When it's time to grill, make sure the grate is piping hot (especially if you're using a portable grill under a breezy tailgating tent). Lastly, you're gonna wanna pat down your meat with a paper towel right before you throw it on to remove any excess marinade or hunks of garlic. ("Spots of garlic can burn and the oil in the marinade can cause flare-ups," Bohane warns.)
As Matthews himself says of the dish: "My favorite two sides with Fiona’s flank steak are the flank steak and the flank steak.
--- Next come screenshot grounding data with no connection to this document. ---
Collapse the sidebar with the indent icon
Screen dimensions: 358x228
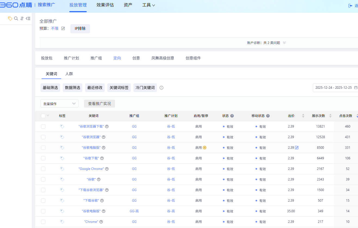coord(28,18)
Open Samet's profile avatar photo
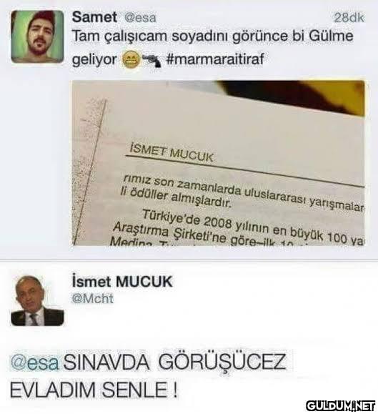The height and width of the screenshot is (414, 378). tap(37, 36)
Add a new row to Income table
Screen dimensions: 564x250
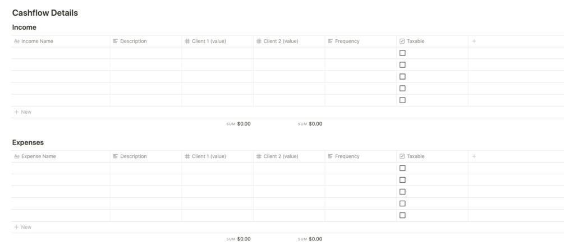click(x=22, y=112)

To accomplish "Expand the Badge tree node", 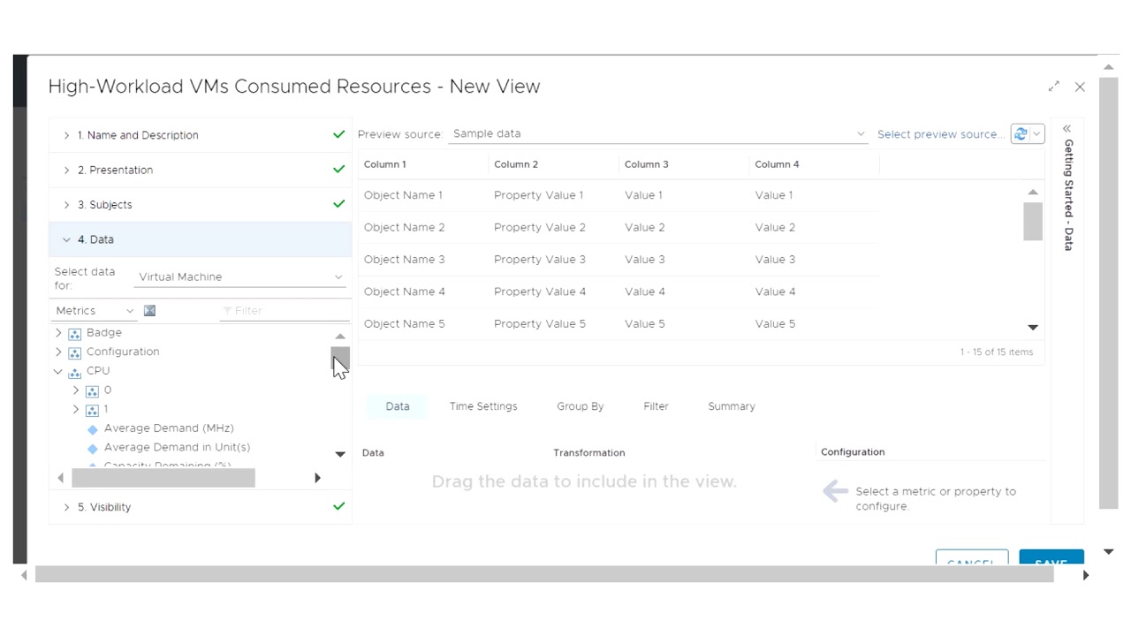I will click(58, 333).
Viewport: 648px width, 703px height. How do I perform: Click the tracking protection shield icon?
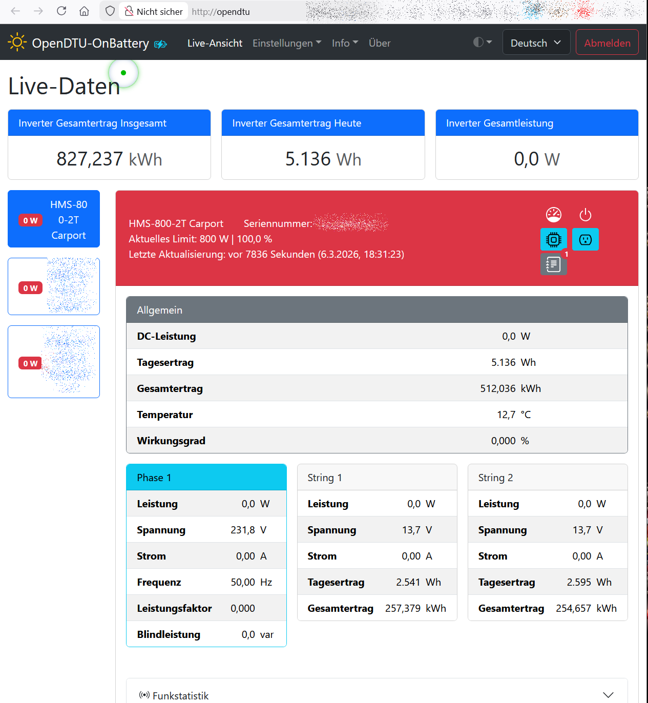pyautogui.click(x=110, y=11)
She is magical.” Try washing it down with a
glass bottle of Dreaming Tree Cab Sauv, and we dare you to disagree.
Garlic Marinated Grilled Flank Steak with Fresh Herb and Olive Tapenade
- 1 whole flank steak, about 3 lbs
- 6 cloves garlic, mince
- 1/3 cup soy sauce
- 1/3 cup olive oil
- 1/3 cup Worcestershire
- 1 tsp fresh black pepper
- 3/4 cup black pitted kalamata olives, chopped
- 1 1/2 cup, loosely packed, mix of fresh herbs, basil, oregano, parsley, cilantro, rough chop
- 1 bunch scallion, sliced
- 1/2 large white onion, small dice
- 3 tbsp red wine vinegar
- 2 lemons, juiced
- 1/2 cup extra virgin olive oil
- Salt and pepper to taste
- To make the marinade, whisk together ingredients in a bowl, transfer to appropriately sized, non-reactive container. Add steak and refrigerate for one to four hours, turning meat once. (Fiona recommends using a sealed container like a double-bagged zipper storage bag with air removed, to ensure that as much of the meat makes contact with the marinade as possible, so the steak can maximize flavor absorption.)
- While meat marinates, make the tapenade. Mix all ingredients. Let flavors blend for at least 20 minutes. Prepare and heat grill. Remove steak from marinade. Using a paper towel, wipe excess marinade from meat.
- Grill meat over medium-high heat for about four minutes per side until meat is nicely charred for a medium-rare. Let meat rest for 5–10 minutes. Slice the meat across the grain, diagonally, in about 1-1/2 inch slices. Transfer meat to platter and drizzle tapenade over the steak and serve.